マクレガーのアイアンをレンジへ持ち出せば、パーシモンも当然マクレガー。今回持ち出したのはW55と言う国産企画と思われるパーシモンで、アジアオセアニア向けにたぶん台湾で生産されたR55と言うアイアンとセットにされたモデル。
R55は謝敏男プロの記念モデルのベースとなったモデルと思われ、マクレガー信者としてみればそのパーシモンならそこそこの機能を期待したもの。謝敏男プロの記念モデルにはパーシモンも存在しましたが、それは手にしたことが無いので、このW55にリンクがあるのかどうかは不明ですが、見ての通りインサートはマクレガー独自のキーサイト。鍵穴フォルムと言われたり、人型フォルムと言われたりしますが、これはあくまで最適打点を示すためのイメージで特に機能を持つものではない。まぁ、雰囲気を醸し出す飾りとしてムフフな景色であります。ま、今回レンジへ持ち出したアイアンはスーパーターニーで、年式的には92年頃のモデル。
パーシモンもセットとして準備されましたが、時代としてはパーシモンの終焉期。マクレガーはこれ以降もしばらくパーシモンを揃えていたようですが、業界的にはメジャーブランドのパーシモン新製品はホンマだけになった時代。
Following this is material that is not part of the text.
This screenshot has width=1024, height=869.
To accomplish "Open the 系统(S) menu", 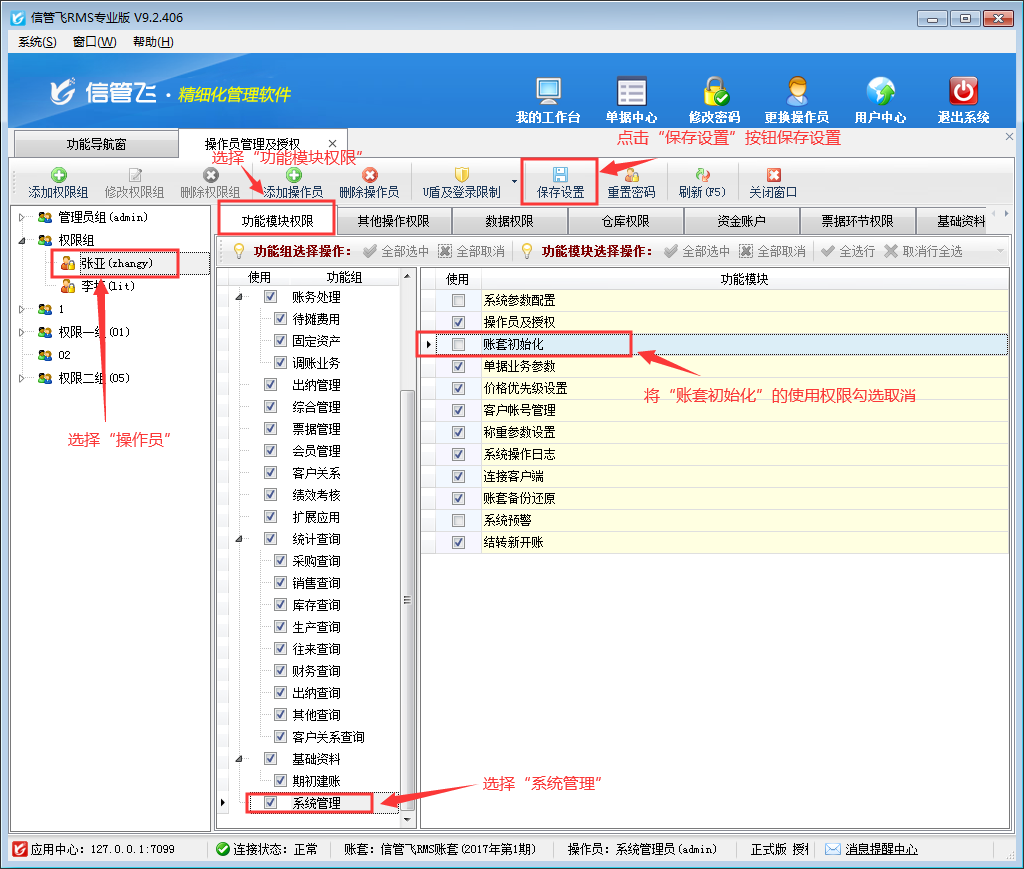I will coord(37,42).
まぁ、新規モデルとしてアメ横に並んだのがその程度だったということで、ディスカウントショップにはまだまだたくさんのパーシモンがあった。そんな環境の中でもマクレガーのパーシモンは多くの場合ブログ主的には他とは違う曲者だった。とはいっても、パーシモンはもともと自然素材を加工した製品であって、素材ごとに熟練職人が最適な研磨をするならマスターモデルとはいくらか違うモノも製品として並んだもの。当時のメディアもパーシモンを選ぶなら同じモデルでも数本並べて、最も気に入ったフォルムのモノを選ぶのが良いとされたものだ。
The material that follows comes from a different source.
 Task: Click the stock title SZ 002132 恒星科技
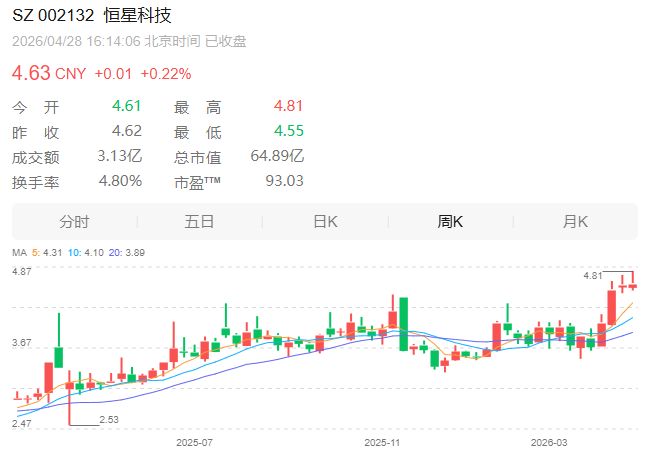(92, 16)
確かに手元に複数本あるアメリカンクラシックやジョーフィリップスの同じモデルでも、明らかに印象が若干違う。フェイスが捻じれていたり、トウ側の尖がりの位置やおしりのふくらみのフォルムが違うとか、なんとなくではありながら違うんだね。特にマクレガーの場合は、養老の片手間モデルを除いてフェイスの加工もそれぞれ違う。養老モノはマスターモデルに忠実だった様子。基本的に打点はインサートの中であって、インサートを外れたフェイスには球筋を暗示させる工夫があったりする。これは木工製品故の平ヤスリでの職人手仕上げでしょうが、多くの場合は顎の出たフォルムを魅せる。これはヒールのウェイトをイメージさせるし、ウリャーッと振り回しても腕達者の嫌うひっかけが出にくい暗示。
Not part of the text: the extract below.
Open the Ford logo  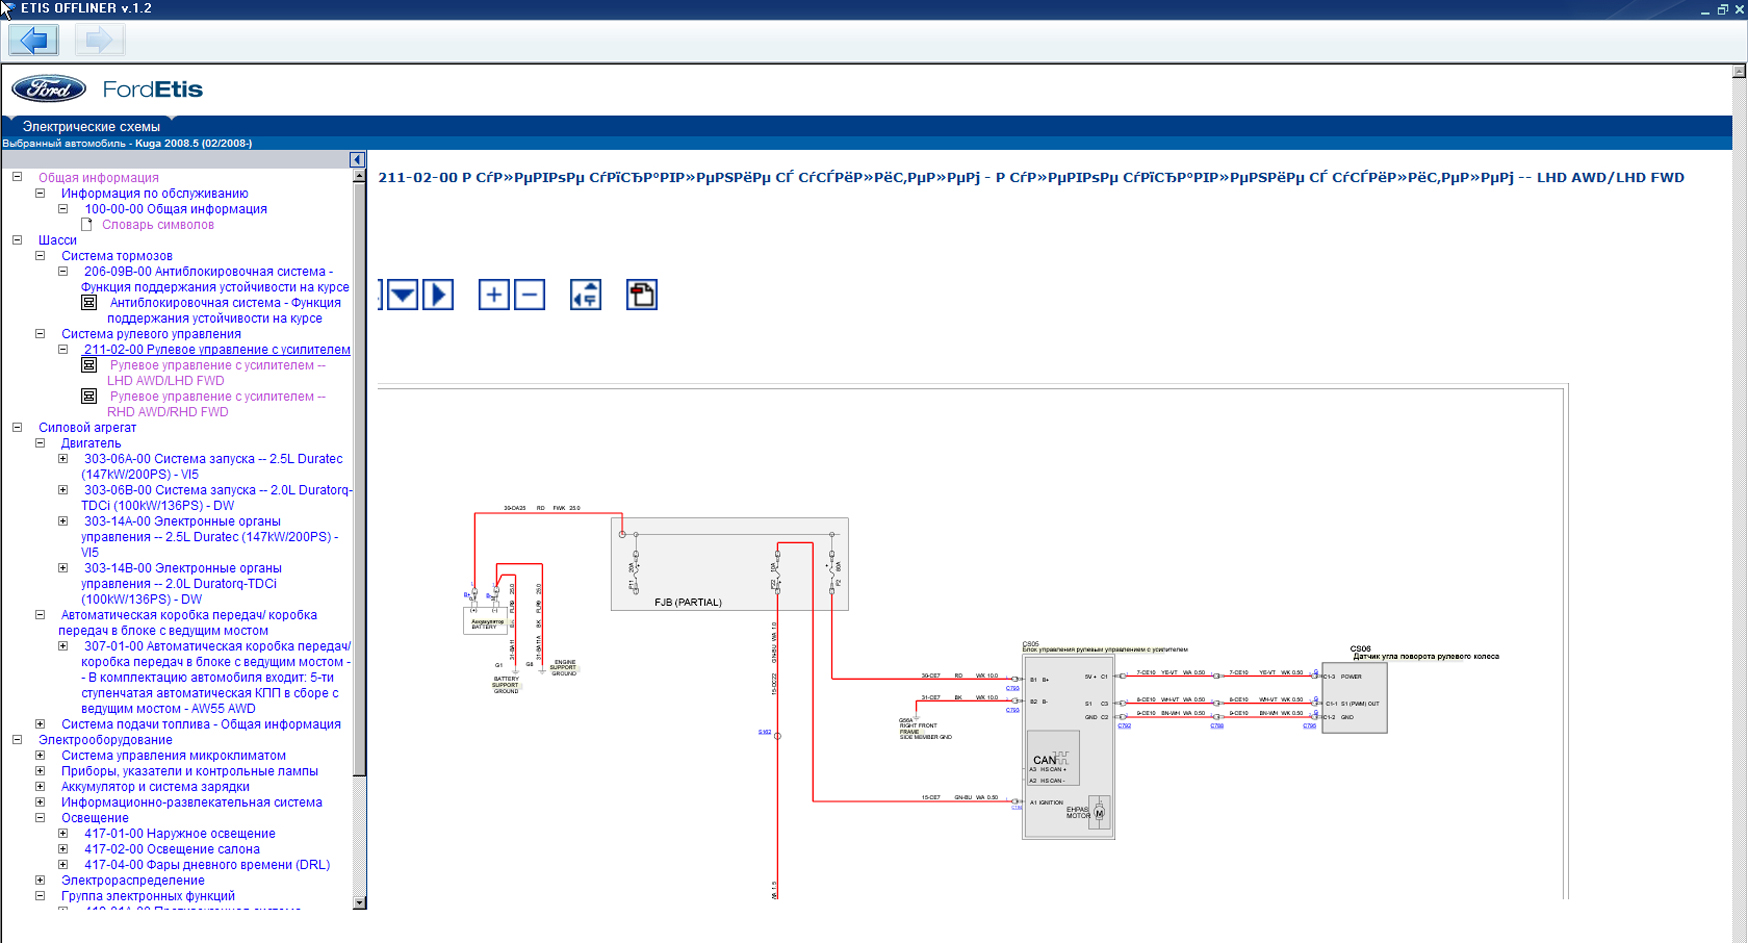(49, 89)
パーシモンのフェイスには基本的にバルジってのがあって、インサートセンターの最適打点を頂点としてラウンドが付いているモノ。見慣れない目からするとトウ側は開いているように見えますが、インサートの端に当てたとしてもギア効果ってぇ事で回転がついてセンターに戻ってくる。その辺は物理の法則でブログ主は解説するに足る知識を持ち合わせていません。そんなブログ主でもなるほどと言う論理が野球のバット。回転の話ではありませんが、丸い打棒で球を打つ方が力が伝わるわけで、これがクリケットの様な平たい板ではホームランに届かないらしい。今のチタンヘッドのフェイスからバルジは消えましたが、ボールとの相性も大きく関連するらしい。既に感覚すら覚えていない方ばかりでしょうが、糸巻きボールでウッドの打点をヒットするならほぼ無反動で球が飛ぶ。
今でも同じ論理かどうかわかりませんが、インパクトでつぶれた球がもとに戻ろうとする力で弾かれるとの事。まぁ、パーシモンには現代と違う論理があるのです。そのうえで更なる癖があるマクレガーを楽しむなら、アイアンもウッドもブランドを揃えるのがベストコンビネーションであります。